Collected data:
■ ■ ■ ■

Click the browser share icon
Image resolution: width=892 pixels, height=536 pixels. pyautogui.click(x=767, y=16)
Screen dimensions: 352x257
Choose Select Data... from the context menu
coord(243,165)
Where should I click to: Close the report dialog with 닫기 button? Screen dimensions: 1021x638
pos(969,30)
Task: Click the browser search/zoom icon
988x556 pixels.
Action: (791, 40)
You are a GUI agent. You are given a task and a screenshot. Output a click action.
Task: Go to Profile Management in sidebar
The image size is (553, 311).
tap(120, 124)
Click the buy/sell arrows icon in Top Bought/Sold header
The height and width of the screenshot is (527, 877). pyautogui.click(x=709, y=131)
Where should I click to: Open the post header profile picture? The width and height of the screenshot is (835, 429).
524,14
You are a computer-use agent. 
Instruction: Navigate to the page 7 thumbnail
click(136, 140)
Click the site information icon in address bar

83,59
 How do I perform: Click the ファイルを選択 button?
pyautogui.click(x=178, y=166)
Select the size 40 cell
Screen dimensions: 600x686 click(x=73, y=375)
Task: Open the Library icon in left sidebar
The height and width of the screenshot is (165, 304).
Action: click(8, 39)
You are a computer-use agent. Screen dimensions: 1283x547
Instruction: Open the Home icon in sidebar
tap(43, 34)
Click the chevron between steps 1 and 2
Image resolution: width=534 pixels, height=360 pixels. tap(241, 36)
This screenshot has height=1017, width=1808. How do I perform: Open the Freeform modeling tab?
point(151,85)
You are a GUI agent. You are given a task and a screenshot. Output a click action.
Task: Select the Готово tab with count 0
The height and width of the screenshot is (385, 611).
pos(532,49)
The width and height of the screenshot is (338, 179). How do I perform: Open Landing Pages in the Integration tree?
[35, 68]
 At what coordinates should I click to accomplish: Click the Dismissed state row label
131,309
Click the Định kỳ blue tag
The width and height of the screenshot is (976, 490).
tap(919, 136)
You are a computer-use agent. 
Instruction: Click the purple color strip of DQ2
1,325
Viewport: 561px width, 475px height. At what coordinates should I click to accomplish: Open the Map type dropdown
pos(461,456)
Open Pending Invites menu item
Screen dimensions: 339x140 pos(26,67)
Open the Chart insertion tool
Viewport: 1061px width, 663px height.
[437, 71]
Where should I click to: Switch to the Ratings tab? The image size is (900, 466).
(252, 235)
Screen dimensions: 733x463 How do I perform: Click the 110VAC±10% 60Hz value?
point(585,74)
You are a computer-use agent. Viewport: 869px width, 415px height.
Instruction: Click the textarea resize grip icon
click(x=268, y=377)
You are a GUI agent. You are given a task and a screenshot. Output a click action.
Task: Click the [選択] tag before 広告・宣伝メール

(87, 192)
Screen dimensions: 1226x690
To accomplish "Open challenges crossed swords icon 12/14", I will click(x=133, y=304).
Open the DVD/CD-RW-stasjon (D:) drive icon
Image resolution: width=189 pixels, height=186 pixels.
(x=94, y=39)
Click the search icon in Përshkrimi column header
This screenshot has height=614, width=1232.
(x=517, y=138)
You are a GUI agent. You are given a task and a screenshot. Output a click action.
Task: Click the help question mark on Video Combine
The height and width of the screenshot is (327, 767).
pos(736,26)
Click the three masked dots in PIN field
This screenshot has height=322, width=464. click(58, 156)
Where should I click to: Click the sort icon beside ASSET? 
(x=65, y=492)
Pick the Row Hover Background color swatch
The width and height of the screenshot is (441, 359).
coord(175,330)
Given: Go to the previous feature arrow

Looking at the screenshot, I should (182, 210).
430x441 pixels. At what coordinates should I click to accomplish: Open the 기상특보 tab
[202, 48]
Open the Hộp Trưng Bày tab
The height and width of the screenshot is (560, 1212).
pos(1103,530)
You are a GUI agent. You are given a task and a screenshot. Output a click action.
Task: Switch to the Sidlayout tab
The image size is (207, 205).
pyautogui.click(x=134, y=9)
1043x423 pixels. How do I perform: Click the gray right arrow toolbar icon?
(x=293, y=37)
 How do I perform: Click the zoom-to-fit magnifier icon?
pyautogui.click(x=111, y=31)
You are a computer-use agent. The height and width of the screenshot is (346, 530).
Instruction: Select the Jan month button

■ ■ ■ ■

WORK ITEM>
Reproduce every entry, word for word.

ANSWER TO THIS EXERCISE>
Click the browser share icon
Image resolution: width=892 pixels, height=536 pixels. pyautogui.click(x=767, y=16)
Screen dimensions: 352x257
Choose Select Data... from the context menu
coord(243,165)
Where should I click to: Close the report dialog with 닫기 button? Screen dimensions: 1021x638
pos(969,30)
Task: Click the browser search/zoom icon
988x556 pixels.
Action: (791, 40)
You are a GUI agent. You are given a task and a screenshot. Output a click action.
Task: Go to Profile Management in sidebar
The image size is (553, 311).
tap(120, 124)
Click the buy/sell arrows icon in Top Bought/Sold header
The height and width of the screenshot is (527, 877). pyautogui.click(x=709, y=131)
Where should I click to: Open the post header profile picture? The width and height of the screenshot is (835, 429).
524,14
You are a computer-use agent. 
Instruction: Navigate to the page 7 thumbnail
click(136, 140)
Click the site information icon in address bar

83,59
 How do I perform: Click the ファイルを選択 button?
pyautogui.click(x=178, y=166)
Select the size 40 cell
Screen dimensions: 600x686 click(x=73, y=375)
Task: Open the Library icon in left sidebar
The height and width of the screenshot is (165, 304).
Action: click(8, 39)
You are a computer-use agent. Screen dimensions: 1283x547
Instruction: Open the Home icon in sidebar
tap(43, 34)
Click the chevron between steps 1 and 2
Image resolution: width=534 pixels, height=360 pixels. tap(241, 36)
This screenshot has height=1017, width=1808. How do I perform: Open the Freeform modeling tab?
point(151,85)
You are a GUI agent. You are given a task and a screenshot. Output a click action.
Task: Select the Готово tab with count 0
The height and width of the screenshot is (385, 611).
pos(532,49)
The width and height of the screenshot is (338, 179). How do I perform: Open Landing Pages in the Integration tree?
[35, 68]
 At what coordinates should I click to accomplish: Click the Dismissed state row label
131,309
Click the Định kỳ blue tag
The width and height of the screenshot is (976, 490).
tap(919, 136)
You are a computer-use agent. 
Instruction: Click the purple color strip of DQ2
1,325
Viewport: 561px width, 475px height. At what coordinates should I click to accomplish: Open the Map type dropdown
pos(461,456)
Open Pending Invites menu item
Screen dimensions: 339x140 pos(26,67)
Open the Chart insertion tool
Viewport: 1061px width, 663px height.
[437, 71]
Where should I click to: Switch to the Ratings tab? The image size is (900, 466).
(252, 235)
Screen dimensions: 733x463 How do I perform: Click the 110VAC±10% 60Hz value?
point(585,74)
You are a computer-use agent. Viewport: 869px width, 415px height.
Instruction: Click the textarea resize grip icon
click(x=268, y=377)
You are a GUI agent. You are given a task and a screenshot. Output a click action.
Task: Click the [選択] tag before 広告・宣伝メール

(87, 192)
Screen dimensions: 1226x690
To accomplish "Open challenges crossed swords icon 12/14", I will click(x=133, y=304).
Open the DVD/CD-RW-stasjon (D:) drive icon
Image resolution: width=189 pixels, height=186 pixels.
(x=94, y=39)
Click the search icon in Përshkrimi column header
This screenshot has height=614, width=1232.
(x=517, y=138)
You are a GUI agent. You are given a task and a screenshot. Output a click action.
Task: Click the help question mark on Video Combine
The height and width of the screenshot is (327, 767).
pos(736,26)
Click the three masked dots in PIN field
This screenshot has height=322, width=464. click(58, 156)
Where should I click to: Click the sort icon beside ASSET? 
(x=65, y=492)
Pick the Row Hover Background color swatch
The width and height of the screenshot is (441, 359).
coord(175,330)
Given: Go to the previous feature arrow

Looking at the screenshot, I should (182, 210).
430x441 pixels. At what coordinates should I click to accomplish: Open the 기상특보 tab
[202, 48]
Open the Hộp Trưng Bày tab
The height and width of the screenshot is (560, 1212).
pos(1103,530)
You are a GUI agent. You are given a task and a screenshot. Output a click action.
Task: Switch to the Sidlayout tab
The image size is (207, 205).
pyautogui.click(x=134, y=9)
1043x423 pixels. How do I perform: Click the gray right arrow toolbar icon?
(x=293, y=37)
 How do I perform: Click the zoom-to-fit magnifier icon?
pyautogui.click(x=111, y=31)
You are a computer-use agent. The height and width of the screenshot is (346, 530).
Instruction: Select the Jan month button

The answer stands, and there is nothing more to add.